Marghe cercò di ricordare sua madre. Non potè.


Il tema dell’identità individuale e dell’appartenenza di gruppo è costantemente dibattuto dalle protagoniste: chi siamo “us”, noi? Danner scopre dapprima con piacere che può considerarsi “noi” insieme ai suoi (pochi) fidati sottoposti; poi che la Compagnia non la considera più “noi”; poi.. e ogni diversa appartenenenza scatena una sua diversa percezione di sé e orientamento dei propri valori.

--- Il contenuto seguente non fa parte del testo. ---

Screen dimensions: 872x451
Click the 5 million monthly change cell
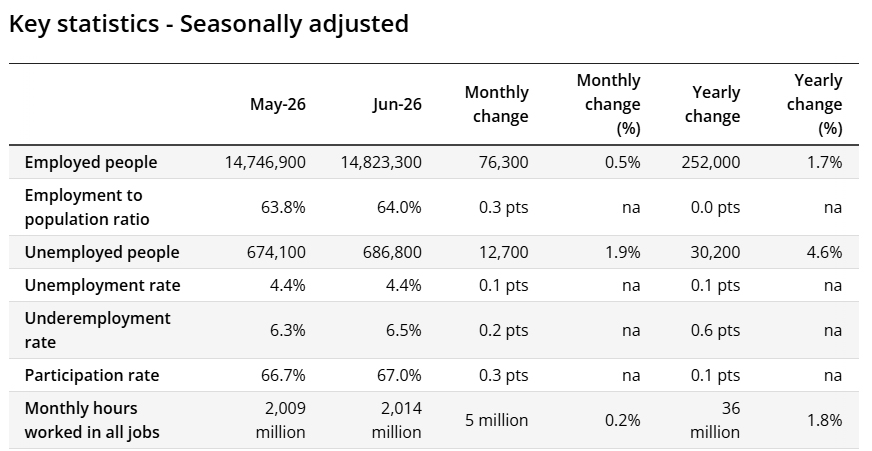497,420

Il tema biologico è tenuto in disparte: cosa avrebbe fatto Philip José Farmer con un tema come questo? Ma non sono le complicazioni dell’esobiologia a interessare, e in realtà nemmeno il fatto che si tratti di una società basata sull’amore omosessuale: aspetto presentato con tanta naturalezza che non ci si fa caso, come non ce lo fanno le donne, presumibilmente in maggioranza eterosessuali, provenienti dalla Terra; sarà perché nel romanzo non c’è un singolo personaggio di sesso maschile, a parte gli uomini senza volto che si intuiscono a bordo della Kurst, pronti a sterminare la spedizione scientifica (ed è forse un giudizio indiretto). Quel che interessa è appunto descrivere una società basata sulla condivisione, sul dono, sullo scambio; non arcadica, come si pè detto, anzi a volte divisa da odi feroci, ma sempre vissuti all’interno di tradizioni, patti, scambi. I vari gruppi etnici sono tenuti insieme dalle “viajeras”, donne che dedicano la vita a imparare a memoria tradizioni e leggende da raccontare appunto viaggiando da un popolo all’altro, ma capaci anche di guarire malattie controllando e concentrando la loro forza vitale.

Come in tutte le utopie di questo genere, le donne sono principalmente vasaie, erboriste o cantastorie: ma c’è forse un accenno di polemica nella figura di Leifin, eccezionale artigiana ma anche cacciatrice per ottenere pelli da lavorare, che salva Marghe da morte certa in un deserto di ghiaccio, ma ha sempre un secondo fine calcolato con gelida razionalità: come quando rischia la propria vita per uccidere con estrema crudeltà (in modo da non rovinarne la pelliccia) un goth, essere umanoide, forse discendente di una specie senziente che viveva lì prima degli umani. È il seme del capitalismo?

Un seguito al romanzo avrebbe potuto dare risposta a queste domande, in fondo secondarie. Restano nelle memoria i personaggi femminili così scolpiti nella durezza della loro vita, e un mondo fascinoso, come quando, navigando da un continente a un altro per portare un messaggio vitale, Marghe incrocia per un momento un “mostro marino”:

Il suo corpo sommerso, rotolando di quando in quando fuori dall’acqua, le scaglie luccicanti, era immenso, ma era la membrana stessa, come una vela alta due volte l’albero maestro della Nemora, che sarebbe scivolata attraverso i sogni di Marghe per gli anni a venire. Avvampava tra cielo e mare come un’enorme vetrata gotica, con snelle costolature di supporto come i grandi archi acuti del soffitto di una cattedrale. La luce del sole scorreva attraverso la pelle trasparente e veniva divisa in morbidi azzurri, indaci, ori e verdi luccicanti che ripercorrevano lo spettro luminoso, più e più volte, infinitamente, come un canto gregoriano.